* USD firm, but gains capped by falling US bond yields
* Yen broadly up, sliding Tokyo shares seen as factor
* Focus now on U.S. Sept non-farm payrolls
* Euro subdued after sell-off, gains seen capped at $1.4550
By Satomi Noguchi
TOKYO, Oct 2 (Reuters) - The U.S. dollar held firm against
most major currencies on Friday with investors sitting tight
ahead of a U.S. payrolls report for September due later in the
day.
The dollar rose earlier as investors cut short positions and
booked profits in higher-yielding currencies, but gains were
capped as those moves receded, and by falling U.S. bond yields.
The yield on benchmark 10-year Treasuries notes fell to 3.15
percent, its lowest in more than four months, on a slide in
regional stocks and speculation that the September jobs report
might come in weaker than previously expected. []
Some traders said falling U.S. Treasury yields may contribute
to a further fall in dollar/yen due to the shrinking yield gap in
longer-term debt between the United States and Japan.
"Our past experience suggests this will likely make
dollar/yen top-heavy as people look at longer bond yields for
guidance on dollar/yen direction," said Kosuke Hanao, head of
Treasury products sales for HSBC in Tokyo.
The yen rose broadly as Tokyo's benchmark share average
<> fell further below the psychologically key 10,000 mark,
prompting some traders to think Japanese retail investors may
become hesitant to take risks and invest overseas.
The U.S. dollar dipped 0.2 percent to 89.40 yen <JPY=>,
within sight of an eight-month low of 88.23 yen struck on EBS on
Monday. Some attributed the yen's rise against the dollar to a
domestic media report that Japan's finance minister reiterated he
will not discuss the yen's recent rise versus the greenback at a
weekend meeting of the Group of Seven finance ministers and
central banks in Istanbul. []
The euro fell as low as 129.65 yen, a lowest since mid-July,
before recovering to 130.05 yen <EURJPY=R>, down 0.2 percent.
AWAITING US DATA
The median forecast is for a drop of 180,000 in U.S. payrolls
in September, slowing from the 216,000 that were shed in August,
though Goldman Sachs caused a stir by revising its forecast to
show a much bigger drop. [].
Earlier this week, the ADP report for private sector
employment did not bode well for the jobs report, so investors
will be wary of going long on riskier assets and high-yielding
currencies.
On Thursday, investors also chose to focus on the
lower-than-expected manufacturing number from the Institute for
Supply Management and a rise in weekly jobless claims.
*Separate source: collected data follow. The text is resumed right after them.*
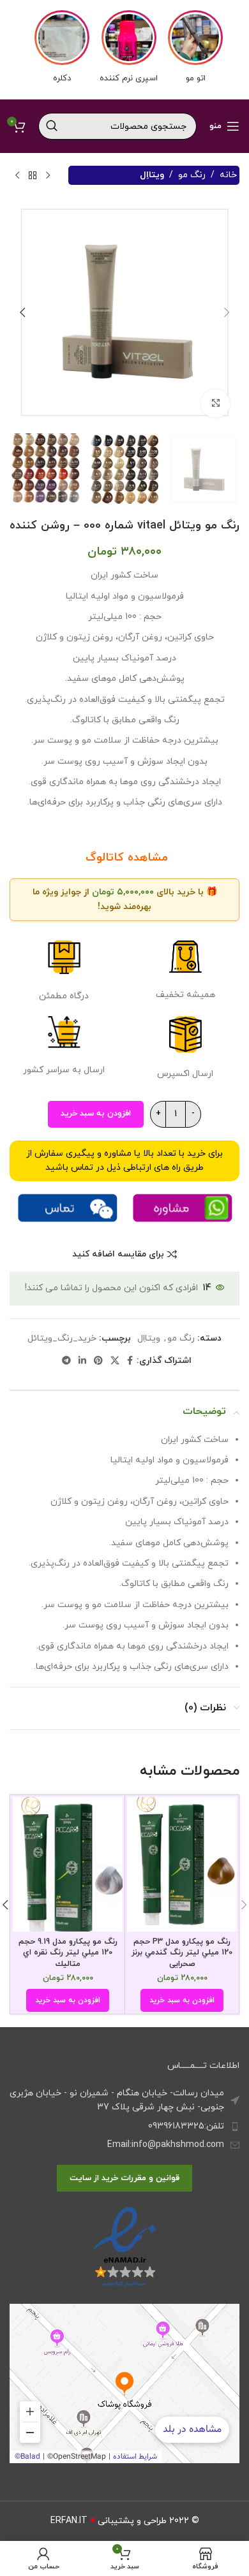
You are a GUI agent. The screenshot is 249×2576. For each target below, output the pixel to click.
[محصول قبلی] (48, 175)
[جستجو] (51, 126)
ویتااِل (152, 175)
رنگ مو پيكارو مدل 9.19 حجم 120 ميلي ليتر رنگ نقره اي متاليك (68, 1953)
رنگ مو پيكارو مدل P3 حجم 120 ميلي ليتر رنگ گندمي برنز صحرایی (182, 1953)
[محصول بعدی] (17, 175)
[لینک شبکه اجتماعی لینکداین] (82, 1361)
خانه (228, 175)
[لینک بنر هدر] (124, 49)
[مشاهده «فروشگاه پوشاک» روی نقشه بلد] (124, 2383)
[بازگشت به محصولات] (32, 175)
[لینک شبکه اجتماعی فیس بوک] (130, 1361)
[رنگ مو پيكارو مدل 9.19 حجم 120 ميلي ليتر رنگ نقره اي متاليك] (68, 1864)
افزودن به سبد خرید (96, 1113)
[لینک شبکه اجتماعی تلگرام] (66, 1361)
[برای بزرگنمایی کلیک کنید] (215, 403)
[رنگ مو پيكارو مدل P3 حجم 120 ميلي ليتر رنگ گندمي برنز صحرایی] (182, 1864)
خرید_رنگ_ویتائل (61, 1338)
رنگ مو (192, 175)
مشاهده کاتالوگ (125, 858)
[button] (226, 312)
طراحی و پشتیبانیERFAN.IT (108, 2521)
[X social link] (115, 1361)
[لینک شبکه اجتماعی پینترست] (98, 1361)
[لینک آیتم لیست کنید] (124, 2127)
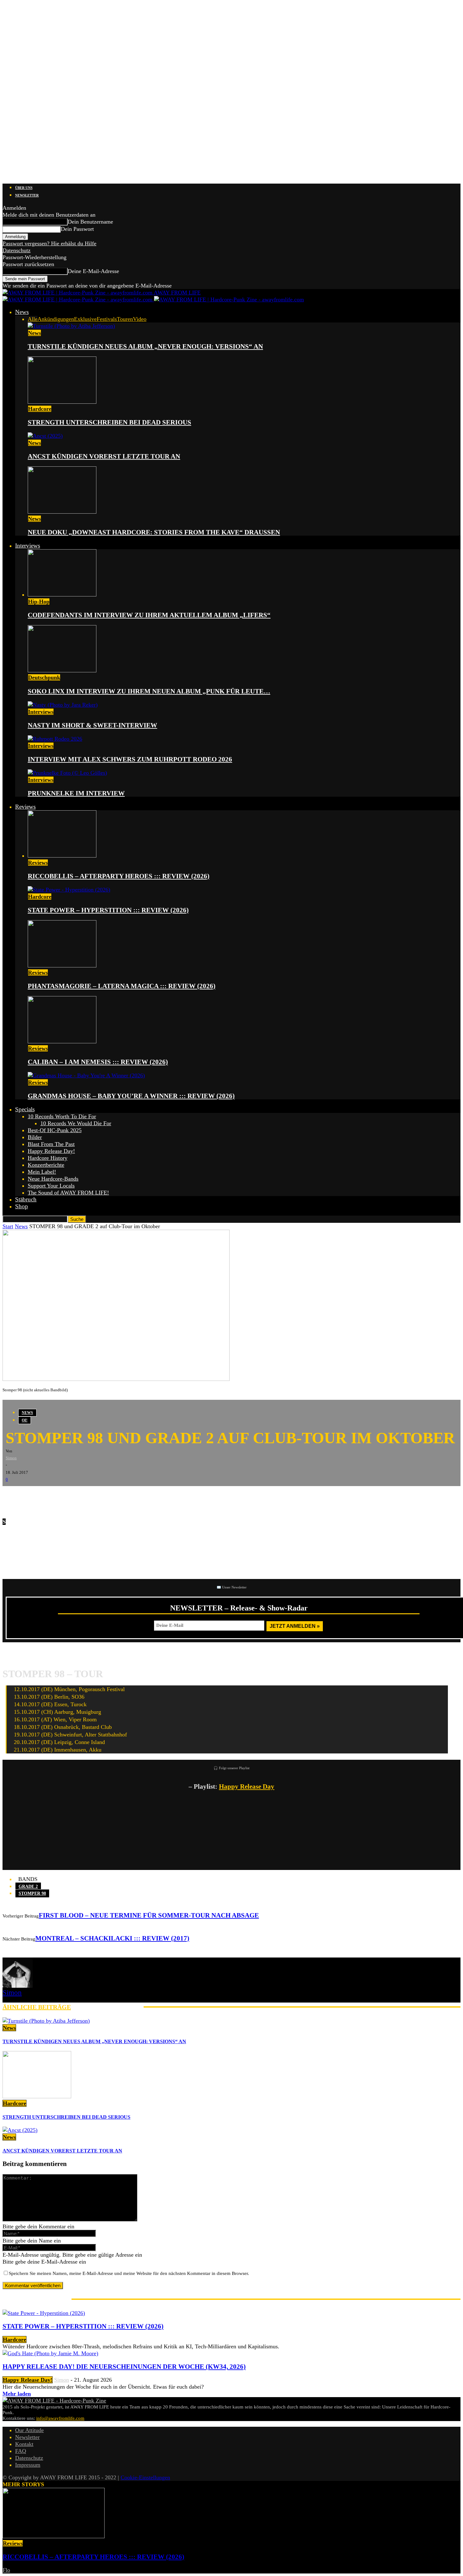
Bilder (35, 1137)
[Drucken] (68, 1495)
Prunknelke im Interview (76, 793)
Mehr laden (17, 2394)
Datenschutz (17, 250)
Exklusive (85, 319)
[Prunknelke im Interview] (67, 773)
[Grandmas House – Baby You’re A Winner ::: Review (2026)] (86, 1075)
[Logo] (78, 299)
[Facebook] (12, 1495)
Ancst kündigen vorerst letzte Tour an (104, 456)
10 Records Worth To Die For (62, 1116)
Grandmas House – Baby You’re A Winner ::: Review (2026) (131, 1096)
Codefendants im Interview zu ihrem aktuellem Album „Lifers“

Those
numbers managed to overshadow a sharp 1.3 percent jump in
personal spending. []
The U.S. dollar often gains when investors appear uncertain
about the likely pace of the economic rebound and long positions
in riskier assets like stocks and higher-yielding currencies get
unwound.
The euro edged down 0.1 percent to $1.4536 <EUR=>. It fell as
low as $1.4502 earlier, a three-week low, extending the previous
day's slide made when the European Union's Economic and Monetary
Affairs Commissioner Joaquin Almunia said the G7 meeting this
weekend would discuss the single currency's recent gains.
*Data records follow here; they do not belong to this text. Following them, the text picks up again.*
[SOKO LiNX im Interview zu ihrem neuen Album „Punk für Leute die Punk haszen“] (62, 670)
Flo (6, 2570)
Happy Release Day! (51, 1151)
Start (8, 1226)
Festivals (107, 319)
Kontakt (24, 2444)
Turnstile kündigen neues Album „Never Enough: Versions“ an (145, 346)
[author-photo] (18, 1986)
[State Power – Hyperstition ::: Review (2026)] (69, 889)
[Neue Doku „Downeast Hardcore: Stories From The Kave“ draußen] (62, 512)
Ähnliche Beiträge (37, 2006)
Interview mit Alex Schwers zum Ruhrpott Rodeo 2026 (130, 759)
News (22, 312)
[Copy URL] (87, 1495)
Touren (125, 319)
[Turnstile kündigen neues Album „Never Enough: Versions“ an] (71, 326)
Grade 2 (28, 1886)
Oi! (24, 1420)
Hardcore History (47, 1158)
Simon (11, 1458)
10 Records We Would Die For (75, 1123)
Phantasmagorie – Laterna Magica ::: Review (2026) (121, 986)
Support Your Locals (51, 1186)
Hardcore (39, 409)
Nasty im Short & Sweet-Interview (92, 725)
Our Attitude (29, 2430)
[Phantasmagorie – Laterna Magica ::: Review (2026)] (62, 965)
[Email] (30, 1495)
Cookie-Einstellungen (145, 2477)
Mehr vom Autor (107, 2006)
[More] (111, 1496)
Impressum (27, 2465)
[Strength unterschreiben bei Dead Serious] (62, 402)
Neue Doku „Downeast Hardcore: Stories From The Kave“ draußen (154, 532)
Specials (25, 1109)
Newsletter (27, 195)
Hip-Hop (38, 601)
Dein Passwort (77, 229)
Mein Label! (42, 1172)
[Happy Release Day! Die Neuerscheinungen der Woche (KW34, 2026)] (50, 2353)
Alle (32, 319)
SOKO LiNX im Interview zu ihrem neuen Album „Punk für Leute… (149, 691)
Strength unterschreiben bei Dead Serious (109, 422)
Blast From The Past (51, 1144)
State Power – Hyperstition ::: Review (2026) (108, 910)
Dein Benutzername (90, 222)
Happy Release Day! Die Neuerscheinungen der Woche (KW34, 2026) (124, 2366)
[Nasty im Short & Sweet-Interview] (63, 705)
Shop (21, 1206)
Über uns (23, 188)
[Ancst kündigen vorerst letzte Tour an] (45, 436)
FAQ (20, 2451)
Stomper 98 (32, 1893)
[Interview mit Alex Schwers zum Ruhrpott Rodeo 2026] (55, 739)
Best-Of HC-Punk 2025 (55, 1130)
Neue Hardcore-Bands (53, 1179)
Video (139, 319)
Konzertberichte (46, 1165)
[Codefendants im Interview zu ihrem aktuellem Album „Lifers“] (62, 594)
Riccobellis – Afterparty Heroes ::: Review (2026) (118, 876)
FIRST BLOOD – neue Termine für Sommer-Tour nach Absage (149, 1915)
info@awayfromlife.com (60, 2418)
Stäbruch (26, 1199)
European Central Bank President Jean-Claude Trichet has lent
support to that view, saying excess foreign exchange moves had an
adverse impact. On Monday, he backed the argument for a strong
U.S. currency.
Finance officials worldwide had expressed their discomfort
with their respective currencies' strength against the dollar,
which tumbled more than 6 percent against a currency basket in
the third quarter.
The dollar index <=USD>, a gauge for the greenback's
performance against six other major currencies, held the previous
day's gains above the 77 mark to trade at 77.187, flat on the
day.
"The dollar index did manage to retake 77, and one has to
presume that the short-term risks are to the upside, even though
the medium-term risks are to further U.S. dollar weakness," said
David Watt, senior currency strategist at RBC Capital.
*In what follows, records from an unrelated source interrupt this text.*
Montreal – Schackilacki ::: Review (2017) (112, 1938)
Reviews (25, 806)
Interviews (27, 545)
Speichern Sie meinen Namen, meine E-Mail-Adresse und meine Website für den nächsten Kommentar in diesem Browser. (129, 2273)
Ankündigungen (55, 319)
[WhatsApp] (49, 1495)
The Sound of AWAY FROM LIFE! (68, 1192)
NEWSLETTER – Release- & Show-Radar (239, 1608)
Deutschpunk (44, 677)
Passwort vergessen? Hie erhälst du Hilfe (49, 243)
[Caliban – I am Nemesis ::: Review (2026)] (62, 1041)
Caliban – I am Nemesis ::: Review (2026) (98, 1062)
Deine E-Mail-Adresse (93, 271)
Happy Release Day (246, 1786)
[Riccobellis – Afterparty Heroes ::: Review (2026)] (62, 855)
Federal Reserve Chairman Ben Bernanke said on Thursday the
dollar would weaken if it loses its status as the international
reserve currency. He added that he doesn't see this as a
near-term risk, so long as the United States takes steps to
manage its fiscal problems. []
Another dollar-positive comment came from U.S. Treasury
Secretary Timothy Geithner, saying that a strong dollar was very
important to the U.S. []
The Australian dollar was off 14-month peaks and traded at
$0.8693 <AUD=D4>, having lost ground after disappointing U.S.
data prompted a round of profit-taking on risk trades.